If I wanted, I could do nothing. I could leave all those pounds in my current account. But there are two big problems with this plan. I don’t know about you, but I can’t really trust myself. If all my money sat in an account that I used every day, I’d eventually start spending it down, bit by bit. At the same time, I’d be losing money to inflation. We all know that prices tend to go up over time – that’s inflation. If I let the money sit in an account where it isn’t growing, it’s almost guaranteed to lose purchasing power. Would there ever be a reason to pick this option? Only if I knew I’d be spending the money very quickly, like if I were buying another house.
A Savings Account
At most banks, I could easily transfer my pounds from a current account into a fixed savings account. This would lock my money away for a period of time – say one or two years – but I’d be paid for my trouble. Rates are always changing, but the longer the term, the more interest I’m likely to earn. This would at least keep me running pace with inflation (https://www.ons.gov.uk/economy/inflationandpriceindices/bulletins/consumerpriceinflation/january2019) , and after the term was up I could take out my money if I needed it. If I found an account that paid 2% a year, for example, I’d make £1,000 after a year. Much better than the practically 0 I’d make in a current account.

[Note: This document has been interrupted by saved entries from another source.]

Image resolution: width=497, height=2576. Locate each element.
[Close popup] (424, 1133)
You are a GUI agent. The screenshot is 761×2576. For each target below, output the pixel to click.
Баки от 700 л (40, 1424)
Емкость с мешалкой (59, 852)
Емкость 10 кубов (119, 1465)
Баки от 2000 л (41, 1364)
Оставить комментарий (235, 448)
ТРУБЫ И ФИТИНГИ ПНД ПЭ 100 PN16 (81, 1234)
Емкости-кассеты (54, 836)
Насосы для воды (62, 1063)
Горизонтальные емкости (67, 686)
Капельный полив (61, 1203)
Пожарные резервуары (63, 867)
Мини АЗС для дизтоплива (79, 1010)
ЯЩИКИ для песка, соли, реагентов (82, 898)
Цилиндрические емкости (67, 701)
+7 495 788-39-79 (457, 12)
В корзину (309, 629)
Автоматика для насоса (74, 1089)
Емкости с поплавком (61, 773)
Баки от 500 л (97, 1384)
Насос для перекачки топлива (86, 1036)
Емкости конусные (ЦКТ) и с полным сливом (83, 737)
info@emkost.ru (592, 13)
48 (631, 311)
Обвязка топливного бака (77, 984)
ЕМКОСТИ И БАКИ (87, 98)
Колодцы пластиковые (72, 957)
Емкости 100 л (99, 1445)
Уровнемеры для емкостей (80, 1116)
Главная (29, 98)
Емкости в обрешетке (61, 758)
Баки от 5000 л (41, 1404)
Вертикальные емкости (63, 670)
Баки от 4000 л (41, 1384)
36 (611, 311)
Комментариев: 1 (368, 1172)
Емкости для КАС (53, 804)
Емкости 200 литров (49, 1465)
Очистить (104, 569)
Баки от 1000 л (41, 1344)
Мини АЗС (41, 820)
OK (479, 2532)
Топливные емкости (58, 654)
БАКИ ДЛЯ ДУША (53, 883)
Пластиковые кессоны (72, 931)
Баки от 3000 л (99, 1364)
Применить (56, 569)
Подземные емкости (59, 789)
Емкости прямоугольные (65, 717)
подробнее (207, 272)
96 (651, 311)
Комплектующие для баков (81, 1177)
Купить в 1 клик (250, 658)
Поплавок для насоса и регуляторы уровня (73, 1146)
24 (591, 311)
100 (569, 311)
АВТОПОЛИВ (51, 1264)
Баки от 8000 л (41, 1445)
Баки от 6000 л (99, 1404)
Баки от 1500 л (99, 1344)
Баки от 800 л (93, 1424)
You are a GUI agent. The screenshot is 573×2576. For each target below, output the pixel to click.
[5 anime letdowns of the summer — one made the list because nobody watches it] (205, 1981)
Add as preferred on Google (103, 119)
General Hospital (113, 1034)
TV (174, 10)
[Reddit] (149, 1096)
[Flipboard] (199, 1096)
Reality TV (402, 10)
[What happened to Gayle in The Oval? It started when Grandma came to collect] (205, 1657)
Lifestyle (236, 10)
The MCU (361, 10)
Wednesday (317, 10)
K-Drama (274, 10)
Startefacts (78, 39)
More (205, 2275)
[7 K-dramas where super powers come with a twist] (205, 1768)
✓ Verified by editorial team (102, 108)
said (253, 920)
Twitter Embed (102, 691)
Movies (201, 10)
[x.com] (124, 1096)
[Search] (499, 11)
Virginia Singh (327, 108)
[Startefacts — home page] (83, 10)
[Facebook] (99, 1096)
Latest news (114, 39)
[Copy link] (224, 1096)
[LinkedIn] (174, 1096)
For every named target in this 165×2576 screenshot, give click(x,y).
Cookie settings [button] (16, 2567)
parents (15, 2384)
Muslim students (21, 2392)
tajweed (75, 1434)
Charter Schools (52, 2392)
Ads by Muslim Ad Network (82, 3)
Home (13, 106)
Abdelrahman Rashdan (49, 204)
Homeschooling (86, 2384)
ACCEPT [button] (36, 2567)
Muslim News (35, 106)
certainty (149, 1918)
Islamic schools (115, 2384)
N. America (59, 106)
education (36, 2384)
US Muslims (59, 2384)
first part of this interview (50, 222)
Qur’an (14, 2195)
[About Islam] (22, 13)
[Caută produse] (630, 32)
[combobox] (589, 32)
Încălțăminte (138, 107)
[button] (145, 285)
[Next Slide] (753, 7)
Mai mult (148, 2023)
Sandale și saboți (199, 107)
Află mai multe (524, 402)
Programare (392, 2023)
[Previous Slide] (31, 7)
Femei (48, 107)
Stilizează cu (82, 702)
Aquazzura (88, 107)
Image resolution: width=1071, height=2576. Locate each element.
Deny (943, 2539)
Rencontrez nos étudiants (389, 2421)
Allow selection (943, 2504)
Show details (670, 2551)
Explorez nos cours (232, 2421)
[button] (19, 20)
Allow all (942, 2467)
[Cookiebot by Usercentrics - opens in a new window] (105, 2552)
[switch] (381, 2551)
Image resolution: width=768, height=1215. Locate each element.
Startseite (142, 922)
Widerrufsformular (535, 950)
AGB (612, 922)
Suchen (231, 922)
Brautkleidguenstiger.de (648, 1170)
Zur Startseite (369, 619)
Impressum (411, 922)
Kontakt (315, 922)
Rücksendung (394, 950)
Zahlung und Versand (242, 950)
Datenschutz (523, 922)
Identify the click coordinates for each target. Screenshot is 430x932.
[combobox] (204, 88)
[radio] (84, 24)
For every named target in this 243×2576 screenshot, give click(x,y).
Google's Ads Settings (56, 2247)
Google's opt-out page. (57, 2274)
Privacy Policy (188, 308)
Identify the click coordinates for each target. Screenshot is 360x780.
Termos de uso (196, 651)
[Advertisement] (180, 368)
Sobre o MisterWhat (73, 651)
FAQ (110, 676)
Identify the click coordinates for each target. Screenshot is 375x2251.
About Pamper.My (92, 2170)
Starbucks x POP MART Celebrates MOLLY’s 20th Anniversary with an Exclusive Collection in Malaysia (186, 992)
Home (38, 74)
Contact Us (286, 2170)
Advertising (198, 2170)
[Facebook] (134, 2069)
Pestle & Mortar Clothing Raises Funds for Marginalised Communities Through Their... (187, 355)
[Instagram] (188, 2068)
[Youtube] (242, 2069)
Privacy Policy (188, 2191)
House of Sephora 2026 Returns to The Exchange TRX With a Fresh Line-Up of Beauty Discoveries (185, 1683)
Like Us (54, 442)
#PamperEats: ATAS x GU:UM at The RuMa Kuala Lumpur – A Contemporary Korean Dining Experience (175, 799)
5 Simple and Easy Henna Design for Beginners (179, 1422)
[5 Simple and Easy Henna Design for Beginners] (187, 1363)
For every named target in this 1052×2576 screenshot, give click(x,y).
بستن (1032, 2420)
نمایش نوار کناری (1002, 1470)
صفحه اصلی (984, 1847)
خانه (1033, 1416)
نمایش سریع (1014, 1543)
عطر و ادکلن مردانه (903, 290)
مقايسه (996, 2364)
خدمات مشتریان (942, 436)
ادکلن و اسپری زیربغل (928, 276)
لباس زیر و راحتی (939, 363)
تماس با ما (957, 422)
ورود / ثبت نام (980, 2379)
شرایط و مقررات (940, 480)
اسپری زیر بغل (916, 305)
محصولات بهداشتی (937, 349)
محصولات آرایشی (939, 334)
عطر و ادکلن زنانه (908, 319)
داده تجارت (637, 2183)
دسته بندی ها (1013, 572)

Since this article is about my money, this option doesn’t apply, because I already max out my ISA each year. But if I didn’t, it would make sense for me to open up, or top up, a Cash ISA. This would be similar to a fixed savings account, but I wouldn’t have to pay any taxes on the gains.
Invest the money
If I really wanted to give my money the potential to grow, I would open an investment account and put the money into shares. Now, I wouldn’t pick the shares myself. More likely I would invest in a tracker fund, which would spread my investment across a large number of shares found in an index such as the FTSE 100. Then I’d be buying a bit of every company in the FTSE 100. Over the long term, one of these funds is likely to outperform a regular savings account.
But if this is true, then why wouldn’t everyone invest the money? Why do savings accounts exist at all? Well, notice I said investments are better than savings accounts “over the long term”. In the short term, investments can drop, and drop hard. This is called volatility. It means that my £50,000 could drop down to £25,000 in a bad year. What if I need the money? I’d have to cash out, and that would make my losses permanent.
A good rule of thumb, which I use, is that I only invest money if I won’t need it for at least 5 years. And as with savings accounts, an ISA is best (if you haven’t maxed yours our yet).
So those are some options, but what am I actually going to do?
See, my wife and I don’t know if we’ll like renting. In a year, we may want to try to buy another home. So we couldn’t stomach a 50% drop if we invested our money and got unlucky. So we’re going with a fixed savings account. The money will stay locked up for a year and we’ll make a bit of money. From there, we can choose to spend it, invest it, or lock it up for another year.
Is this the right answer? I don’t know. The truth is that until we can predict the future there can’t be a right answer. The best we can do is pick a plan that works with our life situation.